Potassic and biotite alteration
This type of alteration shows up when you are moving into hotter, deeper parts of a porphyry. It is like a temperature shift underground. When it appears, it tells you the rocks are getting closer to the heat source that can host copper mineralisation.
Magnetite haloes
These magnetic signatures often form around intrusive bodies. Breadcrumbs in the rock that tell geologists they’re heading closer to the centre of the system rather than away from it.
Quartz and anhydrite veinlets with pyrite and chalcopyrite
These are one of the classic signs you look for. Chalcopyrite is the main copper sulphide. Even a tiny bit matters early on because it proves the system is carrying copper-bearing fluids. The point isn’t the grade, it’s the style. These are the right types of veins in the right kind of rocks.
Stockwork veining
This is where a rock starts filling with lots of small intersecting veins, forming a network. Large porphyry deposits usually sit beneath or beside big stockwork zones. When these patterns increase with depth, you’re moving in the right direction.
Mafic and andesitic intrusives
These units are the feeder pathways in big copper systems. Their presence suggests the fluids and heat that formed the porphyry have moved through this area. It’s exactly what you want to see when you’re hunting the heart of the system.
Next Steps and Why the Discovery Case Remains Alive
FMR will now run downhole tests that let them see what the rocks look like beyond the core itself.
These tests measure how the rocks react to electrical currents and natural radiation. Combined, they sharpen the 3D picture of the system and help the team work out where the next hole should go.
Once that data comes in, the focus shifts to the second and third drillholes. Targets C and D are already marked out and sit closer to the big MT feature.

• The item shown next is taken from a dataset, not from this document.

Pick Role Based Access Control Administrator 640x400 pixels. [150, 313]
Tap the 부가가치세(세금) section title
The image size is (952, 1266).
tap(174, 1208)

These holes will target the deeper intrusive zone that could hold the copper body they’re after.
FMR hasn’t missed anything. They’ve confirmed they’re inside a large mineral system and now have a clearer path for the holes that matter most. Phase I was always planned as multiple holes, not a single swing.
The management team has built this program step by step, mapping the geology, refining the targets, and using each hole to zero in on the core. That’s how you hunt for a major porphyry - methodically, with each hole informing the next.
Major porphyry discoveries rarely happen on hole one. They take patience and proper planning. FMR is now moving into the part of the program where things get interesting.
Closing in on the Target
FMR’s first deep hole at Southern Porphyry did what first holes do - proved the system is real, extensive, and mineralised. The core target remains untested ahead of them.
The signs justify keeping going, and with $6M in the bank, they’ve got the runway to do it properly.
The groundwork’s done. Now the next holes will tell the real story.